- **EXERCISE DETAILS**
Write the next part of the passage about the CommonPoint application system below, starting right after its last sentence.

- **SELECTED TEXT**
◆ ◆ ◆ ◆ ◆
The CommonPoint application system supports a comprehensive set of features, including compound documents, 2-D and 3-D graphics, and real-time document sharing and collaboration. It also provides a complete programming model that is designed to work the same way on all host operating systems. Taligent's investors plan to ship the CommonPoint application system with AIX®, OS/2, HP-UX®, and Mac OS systems, and Taligent plans to sell it as a separate software package that runs on other 32-bit systems such as Windows NT and Windows 95. Taligent is vigorously pursuing ports to all popular 32-bit operating systems and is building a network of OEM and distribution partners to deliver its products.

Whenever the CommonPoint system (or a CommonPoint application) needs something from the host, such as file system or networking services, it uses the standard calling APIs provided by OS Services. These APIs are represented in Figure 2 by the gray layer below the CommonPoint and CommonPoint Developer Series boxes. The CommonPoint implementation for each host translates those API calls into the appropriate calls to the host system's APIs.

No matter what host it is running on, the CommonPoint system requires only the lowest portion of host system software--file system calls, driver calls, kernel calls, and so on. It doesn't rely on any of the host system's higher-level features, such as graphics packages. Programmers writing applications for the CommonPoint system don't need to call the host APIs directly (though they can), and applications developed using the Taligent programming model can be designed to be source-code compatible across all host operating systems. Taligent's goal is to allow developers who follow the rules to port their software simply by recompiling their code, although as a practical matter some testing on different platforms will still be necessary.
◆ ◆ ◆ ◆ ◆
- **SUPPLIED RECORDS**

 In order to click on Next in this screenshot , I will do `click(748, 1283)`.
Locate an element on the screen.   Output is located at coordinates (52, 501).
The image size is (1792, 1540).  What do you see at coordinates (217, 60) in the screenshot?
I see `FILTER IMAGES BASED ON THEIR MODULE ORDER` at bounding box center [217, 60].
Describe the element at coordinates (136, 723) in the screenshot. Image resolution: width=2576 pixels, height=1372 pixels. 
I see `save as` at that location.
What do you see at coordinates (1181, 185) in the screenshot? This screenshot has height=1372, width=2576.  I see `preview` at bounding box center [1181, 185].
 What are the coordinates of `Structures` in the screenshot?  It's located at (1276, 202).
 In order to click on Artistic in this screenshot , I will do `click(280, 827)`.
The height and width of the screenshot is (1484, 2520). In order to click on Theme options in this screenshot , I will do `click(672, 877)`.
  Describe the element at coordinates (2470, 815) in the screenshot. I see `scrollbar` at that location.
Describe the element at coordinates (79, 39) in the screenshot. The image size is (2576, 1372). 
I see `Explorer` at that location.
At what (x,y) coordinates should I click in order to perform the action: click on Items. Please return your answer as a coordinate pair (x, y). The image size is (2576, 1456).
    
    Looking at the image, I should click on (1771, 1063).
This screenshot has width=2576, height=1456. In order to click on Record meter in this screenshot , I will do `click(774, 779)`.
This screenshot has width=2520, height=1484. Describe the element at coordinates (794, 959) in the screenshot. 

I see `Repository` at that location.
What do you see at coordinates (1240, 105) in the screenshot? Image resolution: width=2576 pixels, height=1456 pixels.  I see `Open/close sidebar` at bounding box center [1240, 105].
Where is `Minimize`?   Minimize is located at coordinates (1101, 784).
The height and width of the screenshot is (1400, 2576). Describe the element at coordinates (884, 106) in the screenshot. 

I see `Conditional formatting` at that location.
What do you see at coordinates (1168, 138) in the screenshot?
◆ ◆ ◆ ◆ ◆
- **RESPONSE FOR THIS EXERCISE**
In addition, as suggested by Figure 3, applications written for the host operating systems can run at the same time as CommonPoint applications and can interoperate with them, thus preserving customers' software investments. Both the host operating system and the CommonPoint application system use the same low-level host protocols (labeled "Host OS core services" in Figure 3) to communicate with the underlying 32-bit (and higher) hardware.


Taligent provides its investors and other key partners with a reference release, currently running on AIX, for each new version of the CommonPoint application system and the CommonPoint Developer Series. When Taligent or any other company ports a Taligent reference release to a new host operating system, the newly ported version provides the interface code required to map the standard CommonPoint and cpProfessional APIs to the low-level host protocols. Before Taligent or any third party can make such a port available commercially, the ported version must pass a suite of tests to certify that it supports the APIs and other standards established by Taligent's reference release.

Taligent will administer these tests at first, with the goal of eventually making them available to an independent organization such as the Object Management Group or the X/Open standards organization. This testing process ensures that all CommonPoint implementations work the same way and provides branding for certified implementations, which can then use the CommonPoint logo.